I have a 1978 R100RS with snowflake wheels and I know that the discs will interchange as over the years I have swapped discs around to keep (for no other reasons than asthetics) two BMW OEM discs on the front of wife's R65. I very much doubt that you have made an error in measurement so I suspect that the differences in fork spacing may have been taken up by the cast on bosses at the bottom of the early forks. In any event, for a brief period I flirted with the notion of fitting spoke wheels to the RS. I still have the front somewhere which I recall fitted perfectly, unfortunately the rear was a drum model and I decided against converting back from disc to drum.
Lastly, I sympathize with you as a fellow sufferer of the dreaded ATE "swinging" calipers.
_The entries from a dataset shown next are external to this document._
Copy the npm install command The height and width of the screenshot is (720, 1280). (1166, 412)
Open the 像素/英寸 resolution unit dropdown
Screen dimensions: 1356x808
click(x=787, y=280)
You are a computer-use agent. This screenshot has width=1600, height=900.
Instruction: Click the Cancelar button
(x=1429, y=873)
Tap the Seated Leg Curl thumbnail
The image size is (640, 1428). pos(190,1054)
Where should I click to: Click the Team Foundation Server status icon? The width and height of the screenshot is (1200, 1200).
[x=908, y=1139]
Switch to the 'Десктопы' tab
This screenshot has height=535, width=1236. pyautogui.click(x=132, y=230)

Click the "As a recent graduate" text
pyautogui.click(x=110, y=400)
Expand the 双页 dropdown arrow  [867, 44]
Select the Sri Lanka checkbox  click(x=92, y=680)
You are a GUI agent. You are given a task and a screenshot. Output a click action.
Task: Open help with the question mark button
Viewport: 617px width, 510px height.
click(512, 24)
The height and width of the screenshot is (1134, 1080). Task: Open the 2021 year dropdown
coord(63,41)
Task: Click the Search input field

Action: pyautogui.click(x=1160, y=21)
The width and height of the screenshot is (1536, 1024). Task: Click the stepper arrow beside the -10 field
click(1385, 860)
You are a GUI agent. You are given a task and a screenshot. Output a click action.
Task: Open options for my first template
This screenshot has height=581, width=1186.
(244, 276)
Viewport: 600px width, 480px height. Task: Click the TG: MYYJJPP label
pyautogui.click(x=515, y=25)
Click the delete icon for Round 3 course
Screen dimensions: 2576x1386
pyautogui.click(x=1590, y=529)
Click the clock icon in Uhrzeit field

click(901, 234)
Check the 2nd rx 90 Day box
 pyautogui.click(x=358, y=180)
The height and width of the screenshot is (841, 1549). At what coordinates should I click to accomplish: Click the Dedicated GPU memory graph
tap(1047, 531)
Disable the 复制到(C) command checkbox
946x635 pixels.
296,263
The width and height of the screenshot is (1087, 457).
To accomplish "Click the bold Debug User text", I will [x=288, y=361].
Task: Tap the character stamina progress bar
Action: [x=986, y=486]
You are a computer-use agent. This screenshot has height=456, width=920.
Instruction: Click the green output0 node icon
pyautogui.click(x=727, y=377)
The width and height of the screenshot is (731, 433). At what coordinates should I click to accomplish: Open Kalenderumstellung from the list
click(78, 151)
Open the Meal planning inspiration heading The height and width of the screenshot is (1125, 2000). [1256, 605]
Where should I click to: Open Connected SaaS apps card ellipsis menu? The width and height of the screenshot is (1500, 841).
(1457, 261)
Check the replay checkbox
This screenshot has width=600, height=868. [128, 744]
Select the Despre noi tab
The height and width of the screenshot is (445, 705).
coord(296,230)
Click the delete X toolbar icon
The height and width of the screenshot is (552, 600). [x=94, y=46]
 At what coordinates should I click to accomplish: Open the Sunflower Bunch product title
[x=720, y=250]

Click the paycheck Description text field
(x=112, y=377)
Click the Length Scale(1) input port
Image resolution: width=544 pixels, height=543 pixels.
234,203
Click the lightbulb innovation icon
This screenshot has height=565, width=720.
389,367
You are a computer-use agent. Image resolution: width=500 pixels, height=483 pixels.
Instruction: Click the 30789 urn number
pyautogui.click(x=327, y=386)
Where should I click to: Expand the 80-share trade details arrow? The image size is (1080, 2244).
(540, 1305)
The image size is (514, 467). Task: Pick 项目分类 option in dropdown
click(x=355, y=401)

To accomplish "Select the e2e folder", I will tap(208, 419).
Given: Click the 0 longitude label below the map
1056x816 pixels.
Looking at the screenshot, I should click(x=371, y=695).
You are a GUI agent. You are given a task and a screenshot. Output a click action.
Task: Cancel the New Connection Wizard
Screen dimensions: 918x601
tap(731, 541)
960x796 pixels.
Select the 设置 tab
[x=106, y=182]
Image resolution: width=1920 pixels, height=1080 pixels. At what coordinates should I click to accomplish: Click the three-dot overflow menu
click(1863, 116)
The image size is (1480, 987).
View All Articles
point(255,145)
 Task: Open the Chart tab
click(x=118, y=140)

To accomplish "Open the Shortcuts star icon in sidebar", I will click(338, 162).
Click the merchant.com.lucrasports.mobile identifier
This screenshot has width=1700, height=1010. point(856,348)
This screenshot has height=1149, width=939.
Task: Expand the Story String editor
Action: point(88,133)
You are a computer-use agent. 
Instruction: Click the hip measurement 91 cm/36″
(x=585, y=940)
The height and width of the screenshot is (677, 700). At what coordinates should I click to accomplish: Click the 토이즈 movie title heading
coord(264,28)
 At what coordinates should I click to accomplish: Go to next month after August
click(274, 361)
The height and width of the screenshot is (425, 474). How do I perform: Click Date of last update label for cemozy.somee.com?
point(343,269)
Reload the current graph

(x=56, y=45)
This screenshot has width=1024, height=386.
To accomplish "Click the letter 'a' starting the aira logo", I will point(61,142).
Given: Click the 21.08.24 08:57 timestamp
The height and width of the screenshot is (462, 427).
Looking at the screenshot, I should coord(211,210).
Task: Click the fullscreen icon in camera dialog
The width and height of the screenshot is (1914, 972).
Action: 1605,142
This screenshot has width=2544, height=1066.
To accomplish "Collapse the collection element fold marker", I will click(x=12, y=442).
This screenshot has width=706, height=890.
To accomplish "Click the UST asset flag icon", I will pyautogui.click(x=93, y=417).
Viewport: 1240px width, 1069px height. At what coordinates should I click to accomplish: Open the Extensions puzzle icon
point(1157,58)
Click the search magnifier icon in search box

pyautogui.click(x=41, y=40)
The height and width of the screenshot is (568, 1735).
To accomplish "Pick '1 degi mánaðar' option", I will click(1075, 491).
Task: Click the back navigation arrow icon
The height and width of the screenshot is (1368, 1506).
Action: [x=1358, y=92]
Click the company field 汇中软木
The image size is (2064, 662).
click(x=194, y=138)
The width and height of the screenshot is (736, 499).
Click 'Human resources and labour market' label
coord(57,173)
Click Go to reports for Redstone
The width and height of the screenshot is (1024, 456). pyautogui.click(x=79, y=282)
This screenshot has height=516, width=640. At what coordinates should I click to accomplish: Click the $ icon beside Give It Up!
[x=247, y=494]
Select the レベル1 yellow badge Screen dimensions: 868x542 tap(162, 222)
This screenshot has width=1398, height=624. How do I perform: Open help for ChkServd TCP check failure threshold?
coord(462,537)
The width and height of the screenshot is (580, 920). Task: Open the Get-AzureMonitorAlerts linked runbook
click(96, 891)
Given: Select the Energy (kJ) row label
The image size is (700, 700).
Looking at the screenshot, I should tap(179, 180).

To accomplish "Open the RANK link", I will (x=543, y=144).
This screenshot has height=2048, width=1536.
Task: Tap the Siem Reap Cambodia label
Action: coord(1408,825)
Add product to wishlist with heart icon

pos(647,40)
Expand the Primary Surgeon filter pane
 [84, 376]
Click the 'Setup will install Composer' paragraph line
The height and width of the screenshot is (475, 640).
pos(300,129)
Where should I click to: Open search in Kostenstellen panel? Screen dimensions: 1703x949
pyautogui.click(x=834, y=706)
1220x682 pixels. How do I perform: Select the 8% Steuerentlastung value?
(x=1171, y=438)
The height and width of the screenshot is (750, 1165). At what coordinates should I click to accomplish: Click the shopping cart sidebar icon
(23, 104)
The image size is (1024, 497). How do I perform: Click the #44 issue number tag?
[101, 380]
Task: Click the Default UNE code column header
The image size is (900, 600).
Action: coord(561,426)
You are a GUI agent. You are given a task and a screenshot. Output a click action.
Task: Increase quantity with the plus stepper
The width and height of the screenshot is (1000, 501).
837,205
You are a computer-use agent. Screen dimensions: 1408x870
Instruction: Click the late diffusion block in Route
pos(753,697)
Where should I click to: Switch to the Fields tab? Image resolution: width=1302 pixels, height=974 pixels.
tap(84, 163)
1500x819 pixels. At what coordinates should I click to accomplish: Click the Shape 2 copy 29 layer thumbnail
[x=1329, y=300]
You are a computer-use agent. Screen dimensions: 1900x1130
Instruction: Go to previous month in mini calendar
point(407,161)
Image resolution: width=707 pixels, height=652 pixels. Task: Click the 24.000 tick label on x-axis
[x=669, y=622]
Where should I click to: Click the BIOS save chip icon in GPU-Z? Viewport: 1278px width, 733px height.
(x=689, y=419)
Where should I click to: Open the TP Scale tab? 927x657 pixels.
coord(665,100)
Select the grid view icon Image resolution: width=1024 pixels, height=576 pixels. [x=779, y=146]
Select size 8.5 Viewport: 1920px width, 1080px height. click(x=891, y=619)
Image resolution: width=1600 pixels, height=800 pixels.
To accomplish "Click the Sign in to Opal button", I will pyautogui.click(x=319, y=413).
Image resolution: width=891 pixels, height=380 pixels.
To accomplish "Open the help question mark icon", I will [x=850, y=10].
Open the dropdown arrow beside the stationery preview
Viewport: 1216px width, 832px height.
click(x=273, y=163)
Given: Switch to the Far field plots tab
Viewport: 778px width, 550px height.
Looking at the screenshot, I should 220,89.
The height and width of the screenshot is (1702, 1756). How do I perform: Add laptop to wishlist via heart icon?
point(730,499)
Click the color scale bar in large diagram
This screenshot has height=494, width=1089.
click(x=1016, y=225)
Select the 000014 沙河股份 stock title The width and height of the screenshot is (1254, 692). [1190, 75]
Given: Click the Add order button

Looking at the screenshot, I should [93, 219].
They must surely represent the only instance where a motorcycle manufacturer went from drum brake to single disc and then almost immediately to twin disc because the single disc was less effective than the drum brake it replaced.
I never got around to fitting a late model Brembo front end to mine, and of course now the antiquity of such beasts means it will stay "stock" in the interests of originality.
As far as I know all single disc R65s up to the end of the twin shock model have caliper mounts on both fork legs. I am willing to be corrected on this and would like to see a photo of a pre 1985 fork leg w/o mounts.
Admittedly it was a long time ago, but when we bought the 2nd disc kit from BMW for wife's R65 (twin ATE Brembo copies no less) I do not recall the kit including a new axle or spacers, which stands to reason in that BMW would have had to have a very good reason to mount the front wheel anywhere but dead centre between the forks.
As regards the master cylinder, the cost effective way to fix that is to buy a rebuild kit in the correct size (it's 13mm for twin ATE R65s, not sure what size for Brembos) and then have a good brake shop bore out the existing master cylinder and press in a stainless steel sleeve. Not only will this work perfectly, the stainless steel sleeve means that corroded master cylinders are a thing of the past and any subsequent rebuilds require only a new piston and seal kit (or just a seal kit if you can find them). Last master cylinder I had bored and sleeved here was $100 and a piston kit is about $40 from Motobins.
A suitable brake splitter can be found in VW type IIIs, it even has the right sized mounting hole. It varies from the BMW part in that it is made of steel not brass and has 4 holes instead of 3 - a perfect invitation to also fit a VW brake light switch as they are more reliable than handle bar switches.